Dataset items
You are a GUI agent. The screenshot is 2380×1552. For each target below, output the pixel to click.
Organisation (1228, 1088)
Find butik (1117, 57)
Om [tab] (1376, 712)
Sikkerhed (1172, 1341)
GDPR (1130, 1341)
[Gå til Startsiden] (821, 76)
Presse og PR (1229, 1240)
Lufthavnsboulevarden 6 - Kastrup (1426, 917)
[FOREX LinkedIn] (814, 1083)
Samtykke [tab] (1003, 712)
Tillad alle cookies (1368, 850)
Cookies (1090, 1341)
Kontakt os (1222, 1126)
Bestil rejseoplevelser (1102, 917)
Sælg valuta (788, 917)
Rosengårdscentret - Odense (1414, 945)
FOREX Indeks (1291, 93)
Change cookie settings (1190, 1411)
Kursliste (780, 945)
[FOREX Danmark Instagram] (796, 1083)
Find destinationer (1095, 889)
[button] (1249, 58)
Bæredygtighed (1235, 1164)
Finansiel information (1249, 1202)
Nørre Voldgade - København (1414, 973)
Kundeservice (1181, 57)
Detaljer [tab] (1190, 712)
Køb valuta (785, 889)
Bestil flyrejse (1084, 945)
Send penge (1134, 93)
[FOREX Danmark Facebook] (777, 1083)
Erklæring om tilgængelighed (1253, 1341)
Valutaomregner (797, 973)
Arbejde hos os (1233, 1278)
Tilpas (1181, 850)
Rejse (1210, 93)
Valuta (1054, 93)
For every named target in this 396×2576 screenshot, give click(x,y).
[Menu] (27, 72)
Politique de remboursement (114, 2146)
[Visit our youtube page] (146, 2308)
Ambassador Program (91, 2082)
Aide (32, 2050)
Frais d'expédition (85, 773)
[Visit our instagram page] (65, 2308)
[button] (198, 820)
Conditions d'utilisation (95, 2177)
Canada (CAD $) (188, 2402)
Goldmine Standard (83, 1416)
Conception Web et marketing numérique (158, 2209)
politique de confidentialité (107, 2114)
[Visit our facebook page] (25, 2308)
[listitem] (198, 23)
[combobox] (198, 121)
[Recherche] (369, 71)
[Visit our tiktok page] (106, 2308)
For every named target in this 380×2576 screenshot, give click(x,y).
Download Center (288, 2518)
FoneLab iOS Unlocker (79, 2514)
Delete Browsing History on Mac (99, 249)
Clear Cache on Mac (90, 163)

Exercise
There is a line above that contains "Kursliste (780, 945)". Copy it and all later lines through the last, exactly, and leave out the rest.

Answer box
Kursliste (780, 945)
[FOREX Danmark Instagram] (796, 1083)
Find destinationer (1095, 889)
[button] (1249, 58)
Bæredygtighed (1235, 1164)
Finansiel information (1249, 1202)
Nørre Voldgade - København (1414, 973)
Kundeservice (1181, 57)
Detaljer [tab] (1190, 712)
Køb valuta (785, 889)
Bestil flyrejse (1084, 945)
Send penge (1134, 93)
[FOREX Danmark Facebook] (777, 1083)
Erklæring om tilgængelighed (1253, 1341)
Valutaomregner (797, 973)
Arbejde hos os (1233, 1278)
Tilpas (1181, 850)
Rejse (1210, 93)
Valuta (1054, 93)
For every named target in this 396×2576 screenshot, give click(x,y).
[Menu] (27, 72)
Politique de remboursement (114, 2146)
[Visit our youtube page] (146, 2308)
Ambassador Program (91, 2082)
Aide (32, 2050)
Frais d'expédition (85, 773)
[Visit our instagram page] (65, 2308)
[button] (198, 820)
Conditions d'utilisation (95, 2177)
Canada (CAD $) (188, 2402)
Goldmine Standard (83, 1416)
Conception Web et marketing numérique (158, 2209)
politique de confidentialité (107, 2114)
[Visit our facebook page] (25, 2308)
[listitem] (198, 23)
[combobox] (198, 121)
[Recherche] (369, 71)
[Visit our tiktok page] (106, 2308)
For every named target in this 380×2576 screenshot, give click(x,y).
Download Center (288, 2518)
FoneLab iOS Unlocker (79, 2514)
Delete Browsing History on Mac (99, 249)
Clear Cache on Mac (90, 163)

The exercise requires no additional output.